INTRODUCTION-
Solitary fibrous tumour is a spindle cell neoplasm that commonly arise in the pleura and other serosal regions with more than 50% of these tumours located in the thoracic cavity, however extrathoracic tumours have been reported in various sites such as the liver, skin and the head and neck. Solitary fibrous tumours (SFTs) of the head and neck region are extremely rare with oral cavity being the most common site
MATERIALS AND METHODS-
A 60 yr. old lady presented with a painless right submandibular swelling that had increased in size during the previous 8 months with no constitutional symptoms. Clinically, there was a firm, mobile,6x5 cm right submandibular swelling with no palpable cervical lymph nodes, calculi and the submandibular duct opening was patent. MRI showed a well-defined heterogeneously enhancing lesion involving the right submandibular gland likely neoplastic. FNAC and USG guided core needle biopsy failed to yield any conclusive results. The patient then underwent complete removal of the tumour.
RESULTS-
Since SFT are rare and share many histological features with other spindle cell neoplasms of the salivary gland, immunohistochemistry is an essential tool to correctly diagnose SFT. NAB2-STAT6 gene fusion product is a highly sensitive and specific marker for SFT and is considered the molecular hallmark.

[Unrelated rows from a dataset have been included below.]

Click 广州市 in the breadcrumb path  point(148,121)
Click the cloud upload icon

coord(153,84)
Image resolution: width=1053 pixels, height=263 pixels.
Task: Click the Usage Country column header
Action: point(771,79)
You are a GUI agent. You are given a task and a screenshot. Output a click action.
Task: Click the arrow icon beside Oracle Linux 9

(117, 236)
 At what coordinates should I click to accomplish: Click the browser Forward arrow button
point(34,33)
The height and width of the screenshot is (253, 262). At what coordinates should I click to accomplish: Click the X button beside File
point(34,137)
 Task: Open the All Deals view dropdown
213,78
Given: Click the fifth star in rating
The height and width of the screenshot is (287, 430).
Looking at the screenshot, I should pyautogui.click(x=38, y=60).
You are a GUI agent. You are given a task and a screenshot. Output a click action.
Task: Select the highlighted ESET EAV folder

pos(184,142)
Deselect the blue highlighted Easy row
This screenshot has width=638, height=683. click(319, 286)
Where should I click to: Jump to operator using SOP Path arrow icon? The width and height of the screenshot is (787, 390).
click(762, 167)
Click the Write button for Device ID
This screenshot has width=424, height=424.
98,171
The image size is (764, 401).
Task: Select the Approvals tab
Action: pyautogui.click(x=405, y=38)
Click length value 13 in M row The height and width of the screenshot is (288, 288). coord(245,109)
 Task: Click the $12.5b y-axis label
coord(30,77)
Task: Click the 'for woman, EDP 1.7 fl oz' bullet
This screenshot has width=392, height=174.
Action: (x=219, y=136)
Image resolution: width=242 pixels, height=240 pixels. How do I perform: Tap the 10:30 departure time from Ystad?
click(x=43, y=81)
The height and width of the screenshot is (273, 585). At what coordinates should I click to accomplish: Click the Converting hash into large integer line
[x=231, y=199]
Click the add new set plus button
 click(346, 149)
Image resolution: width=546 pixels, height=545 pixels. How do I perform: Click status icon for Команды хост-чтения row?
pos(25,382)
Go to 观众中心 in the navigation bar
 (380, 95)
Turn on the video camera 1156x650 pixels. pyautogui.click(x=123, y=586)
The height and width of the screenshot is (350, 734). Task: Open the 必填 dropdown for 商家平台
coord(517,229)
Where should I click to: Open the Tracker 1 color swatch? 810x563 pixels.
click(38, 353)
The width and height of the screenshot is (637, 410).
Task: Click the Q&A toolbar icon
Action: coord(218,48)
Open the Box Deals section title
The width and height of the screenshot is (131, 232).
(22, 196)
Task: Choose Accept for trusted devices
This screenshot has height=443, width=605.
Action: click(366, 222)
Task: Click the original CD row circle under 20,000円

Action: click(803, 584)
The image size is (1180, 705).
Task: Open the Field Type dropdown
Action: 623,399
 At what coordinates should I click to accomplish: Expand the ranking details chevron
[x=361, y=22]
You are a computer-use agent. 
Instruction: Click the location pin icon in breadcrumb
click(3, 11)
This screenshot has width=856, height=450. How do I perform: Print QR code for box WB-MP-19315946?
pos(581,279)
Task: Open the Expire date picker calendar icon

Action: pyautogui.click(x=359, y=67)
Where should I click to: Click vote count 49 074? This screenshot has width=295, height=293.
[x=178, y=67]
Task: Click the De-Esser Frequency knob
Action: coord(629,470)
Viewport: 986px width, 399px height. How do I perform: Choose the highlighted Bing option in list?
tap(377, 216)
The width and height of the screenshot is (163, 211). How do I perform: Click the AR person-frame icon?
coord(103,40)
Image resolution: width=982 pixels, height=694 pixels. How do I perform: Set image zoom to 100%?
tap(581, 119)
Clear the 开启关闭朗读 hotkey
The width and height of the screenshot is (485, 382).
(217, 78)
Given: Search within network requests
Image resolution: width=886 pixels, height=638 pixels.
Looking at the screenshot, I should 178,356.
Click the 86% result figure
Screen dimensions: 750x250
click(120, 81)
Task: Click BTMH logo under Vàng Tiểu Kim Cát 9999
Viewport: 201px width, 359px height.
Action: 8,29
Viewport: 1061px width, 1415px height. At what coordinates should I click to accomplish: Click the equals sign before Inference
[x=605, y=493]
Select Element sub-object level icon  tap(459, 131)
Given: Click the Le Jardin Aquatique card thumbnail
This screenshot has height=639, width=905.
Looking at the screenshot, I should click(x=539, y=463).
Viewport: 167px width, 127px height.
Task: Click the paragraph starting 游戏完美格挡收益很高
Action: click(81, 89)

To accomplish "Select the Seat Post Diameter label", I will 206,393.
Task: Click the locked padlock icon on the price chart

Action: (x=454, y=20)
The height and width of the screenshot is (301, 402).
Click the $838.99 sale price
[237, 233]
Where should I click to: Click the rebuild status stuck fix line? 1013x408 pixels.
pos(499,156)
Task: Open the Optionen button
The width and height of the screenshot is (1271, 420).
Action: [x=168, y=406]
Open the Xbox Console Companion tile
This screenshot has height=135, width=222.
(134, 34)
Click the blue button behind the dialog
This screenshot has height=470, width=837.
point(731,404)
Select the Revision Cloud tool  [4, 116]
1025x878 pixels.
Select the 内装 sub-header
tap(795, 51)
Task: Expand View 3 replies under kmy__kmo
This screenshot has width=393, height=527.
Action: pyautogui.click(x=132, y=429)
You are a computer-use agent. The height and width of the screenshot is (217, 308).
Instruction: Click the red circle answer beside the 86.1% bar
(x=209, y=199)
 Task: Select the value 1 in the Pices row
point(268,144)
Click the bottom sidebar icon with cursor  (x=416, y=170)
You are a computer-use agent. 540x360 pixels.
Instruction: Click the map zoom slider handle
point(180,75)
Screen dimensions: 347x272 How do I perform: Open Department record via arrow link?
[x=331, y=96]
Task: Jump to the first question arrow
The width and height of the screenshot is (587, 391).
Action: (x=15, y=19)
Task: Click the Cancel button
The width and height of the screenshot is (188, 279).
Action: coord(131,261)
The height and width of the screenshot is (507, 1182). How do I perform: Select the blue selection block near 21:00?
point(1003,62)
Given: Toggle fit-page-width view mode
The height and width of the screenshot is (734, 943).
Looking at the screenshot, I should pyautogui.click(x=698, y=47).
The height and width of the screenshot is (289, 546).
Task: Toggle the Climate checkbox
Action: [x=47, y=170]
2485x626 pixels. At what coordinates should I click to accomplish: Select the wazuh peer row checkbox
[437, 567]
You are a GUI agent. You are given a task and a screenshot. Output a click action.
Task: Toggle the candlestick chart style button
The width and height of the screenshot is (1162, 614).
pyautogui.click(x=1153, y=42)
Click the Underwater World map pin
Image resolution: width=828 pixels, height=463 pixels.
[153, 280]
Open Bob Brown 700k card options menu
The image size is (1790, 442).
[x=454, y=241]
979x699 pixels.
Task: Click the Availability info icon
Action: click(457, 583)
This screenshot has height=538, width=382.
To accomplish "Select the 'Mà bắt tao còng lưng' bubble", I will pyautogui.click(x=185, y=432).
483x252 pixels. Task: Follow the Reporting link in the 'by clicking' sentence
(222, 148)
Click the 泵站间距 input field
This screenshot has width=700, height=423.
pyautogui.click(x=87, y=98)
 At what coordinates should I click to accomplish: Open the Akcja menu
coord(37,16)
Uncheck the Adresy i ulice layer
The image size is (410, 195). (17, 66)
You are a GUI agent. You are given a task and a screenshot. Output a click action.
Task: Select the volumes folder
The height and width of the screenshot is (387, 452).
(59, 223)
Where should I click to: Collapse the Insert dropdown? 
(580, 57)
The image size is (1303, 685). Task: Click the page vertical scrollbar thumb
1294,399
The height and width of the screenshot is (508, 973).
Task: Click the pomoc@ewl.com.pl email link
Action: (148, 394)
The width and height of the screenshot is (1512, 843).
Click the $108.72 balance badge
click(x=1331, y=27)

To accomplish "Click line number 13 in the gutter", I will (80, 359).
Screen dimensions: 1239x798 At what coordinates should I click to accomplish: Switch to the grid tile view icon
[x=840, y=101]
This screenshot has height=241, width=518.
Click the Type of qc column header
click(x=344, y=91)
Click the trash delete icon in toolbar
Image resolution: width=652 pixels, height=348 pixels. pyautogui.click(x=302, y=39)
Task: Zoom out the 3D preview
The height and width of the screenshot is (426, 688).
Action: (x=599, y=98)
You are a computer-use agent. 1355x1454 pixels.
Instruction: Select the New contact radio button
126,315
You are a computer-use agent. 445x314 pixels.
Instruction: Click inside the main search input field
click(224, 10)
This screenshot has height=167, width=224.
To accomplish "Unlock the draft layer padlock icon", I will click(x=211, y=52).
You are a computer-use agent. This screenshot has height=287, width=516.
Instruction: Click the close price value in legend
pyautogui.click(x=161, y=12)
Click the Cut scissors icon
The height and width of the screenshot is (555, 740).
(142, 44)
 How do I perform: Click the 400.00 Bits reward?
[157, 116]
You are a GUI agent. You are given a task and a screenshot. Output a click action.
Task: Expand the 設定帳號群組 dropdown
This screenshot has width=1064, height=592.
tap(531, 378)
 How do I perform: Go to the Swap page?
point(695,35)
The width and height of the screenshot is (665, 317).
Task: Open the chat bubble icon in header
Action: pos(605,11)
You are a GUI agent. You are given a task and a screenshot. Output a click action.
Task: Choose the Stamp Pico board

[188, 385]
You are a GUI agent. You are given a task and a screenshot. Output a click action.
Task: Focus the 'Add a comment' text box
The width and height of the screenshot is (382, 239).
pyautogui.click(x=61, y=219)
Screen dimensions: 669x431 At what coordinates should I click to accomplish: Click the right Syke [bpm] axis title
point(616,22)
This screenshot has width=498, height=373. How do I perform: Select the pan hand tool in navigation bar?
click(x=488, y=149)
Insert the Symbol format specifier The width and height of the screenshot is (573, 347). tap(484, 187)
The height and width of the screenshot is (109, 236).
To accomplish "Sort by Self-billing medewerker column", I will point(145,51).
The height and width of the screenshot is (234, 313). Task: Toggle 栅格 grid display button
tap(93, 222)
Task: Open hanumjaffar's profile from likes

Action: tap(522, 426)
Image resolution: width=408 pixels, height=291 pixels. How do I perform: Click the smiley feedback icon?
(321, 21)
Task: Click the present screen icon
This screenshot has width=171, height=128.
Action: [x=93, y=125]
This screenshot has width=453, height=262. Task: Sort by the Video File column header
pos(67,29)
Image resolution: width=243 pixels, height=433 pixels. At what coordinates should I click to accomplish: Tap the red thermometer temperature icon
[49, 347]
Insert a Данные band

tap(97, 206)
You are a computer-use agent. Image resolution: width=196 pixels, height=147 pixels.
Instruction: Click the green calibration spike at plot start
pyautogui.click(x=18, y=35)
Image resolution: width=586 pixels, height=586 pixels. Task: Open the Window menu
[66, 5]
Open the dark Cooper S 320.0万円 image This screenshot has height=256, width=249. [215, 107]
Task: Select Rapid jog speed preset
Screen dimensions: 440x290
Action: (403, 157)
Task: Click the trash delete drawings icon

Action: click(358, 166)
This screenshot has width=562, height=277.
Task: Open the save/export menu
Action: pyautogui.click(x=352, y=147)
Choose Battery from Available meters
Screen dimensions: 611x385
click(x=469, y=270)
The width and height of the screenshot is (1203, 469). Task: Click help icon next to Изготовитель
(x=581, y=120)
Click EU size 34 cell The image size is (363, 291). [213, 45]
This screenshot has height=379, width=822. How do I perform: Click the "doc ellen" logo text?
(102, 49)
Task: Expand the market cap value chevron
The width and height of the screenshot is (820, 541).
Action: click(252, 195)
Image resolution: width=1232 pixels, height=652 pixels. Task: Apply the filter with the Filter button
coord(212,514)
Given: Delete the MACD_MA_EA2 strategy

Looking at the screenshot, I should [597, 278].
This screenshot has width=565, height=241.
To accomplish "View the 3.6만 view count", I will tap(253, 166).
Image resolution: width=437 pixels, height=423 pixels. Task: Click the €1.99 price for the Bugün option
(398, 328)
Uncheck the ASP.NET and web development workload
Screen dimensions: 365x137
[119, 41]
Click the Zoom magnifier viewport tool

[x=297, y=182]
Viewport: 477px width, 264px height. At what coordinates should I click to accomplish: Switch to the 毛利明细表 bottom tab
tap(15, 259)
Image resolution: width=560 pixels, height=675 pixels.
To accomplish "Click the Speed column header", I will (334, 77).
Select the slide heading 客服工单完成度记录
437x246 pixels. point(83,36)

In our case, the resection specimen showed the characteristic histopathological findings for SFT and stained positive for STAT6, CD34, CD99, and BCL-2.
CONCLUSION-
Clinicians should include SFT in the differential diagnosis of tumours that arise from soft tissues of the head and neck. Immunohistochemical staining is essential to diagnose SFT. Management is complete excision of the mass with long term follow up, because of the potential for recurrence and malignant transformation.